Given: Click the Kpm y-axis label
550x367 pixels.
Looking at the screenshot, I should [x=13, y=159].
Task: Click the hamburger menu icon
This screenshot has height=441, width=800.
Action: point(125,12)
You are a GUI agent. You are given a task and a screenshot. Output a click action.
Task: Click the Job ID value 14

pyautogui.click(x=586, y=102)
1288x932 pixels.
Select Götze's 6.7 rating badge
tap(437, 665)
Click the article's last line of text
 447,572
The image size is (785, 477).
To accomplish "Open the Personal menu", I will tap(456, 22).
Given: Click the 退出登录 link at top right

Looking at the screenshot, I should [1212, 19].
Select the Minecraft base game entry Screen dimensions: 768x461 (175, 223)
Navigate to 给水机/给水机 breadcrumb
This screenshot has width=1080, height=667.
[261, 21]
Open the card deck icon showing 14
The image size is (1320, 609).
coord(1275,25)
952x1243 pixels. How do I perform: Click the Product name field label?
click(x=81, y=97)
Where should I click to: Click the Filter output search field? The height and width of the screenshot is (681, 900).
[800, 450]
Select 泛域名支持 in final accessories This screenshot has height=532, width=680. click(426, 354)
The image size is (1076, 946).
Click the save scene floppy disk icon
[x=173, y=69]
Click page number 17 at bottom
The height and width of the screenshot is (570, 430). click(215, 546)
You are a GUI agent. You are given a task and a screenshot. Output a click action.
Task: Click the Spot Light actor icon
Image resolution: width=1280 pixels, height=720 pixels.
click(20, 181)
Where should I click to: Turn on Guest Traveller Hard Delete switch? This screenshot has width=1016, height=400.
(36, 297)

• • • • • • •

WHAT YOU HAVE TO DO - I need each of the entries above printed again exactly.

RESPONSE BOX -
Given: Click the Kpm y-axis label
550x367 pixels.
Looking at the screenshot, I should [x=13, y=159].
Task: Click the hamburger menu icon
This screenshot has height=441, width=800.
Action: point(125,12)
You are a GUI agent. You are given a task and a screenshot. Output a click action.
Task: Click the Job ID value 14

pyautogui.click(x=586, y=102)
1288x932 pixels.
Select Götze's 6.7 rating badge
tap(437, 665)
Click the article's last line of text
 447,572
The image size is (785, 477).
To accomplish "Open the Personal menu", I will tap(456, 22).
Given: Click the 退出登录 link at top right

Looking at the screenshot, I should [1212, 19].
Select the Minecraft base game entry Screen dimensions: 768x461 (175, 223)
Navigate to 给水机/给水机 breadcrumb
This screenshot has width=1080, height=667.
[261, 21]
Open the card deck icon showing 14
The image size is (1320, 609).
coord(1275,25)
952x1243 pixels. How do I perform: Click the Product name field label?
click(x=81, y=97)
Where should I click to: Click the Filter output search field? The height and width of the screenshot is (681, 900).
[800, 450]
Select 泛域名支持 in final accessories This screenshot has height=532, width=680. click(426, 354)
The image size is (1076, 946).
Click the save scene floppy disk icon
[x=173, y=69]
Click page number 17 at bottom
The height and width of the screenshot is (570, 430). click(215, 546)
You are a GUI agent. You are given a task and a screenshot. Output a click action.
Task: Click the Spot Light actor icon
Image resolution: width=1280 pixels, height=720 pixels.
click(20, 181)
Where should I click to: Turn on Guest Traveller Hard Delete switch? This screenshot has width=1016, height=400.
(36, 297)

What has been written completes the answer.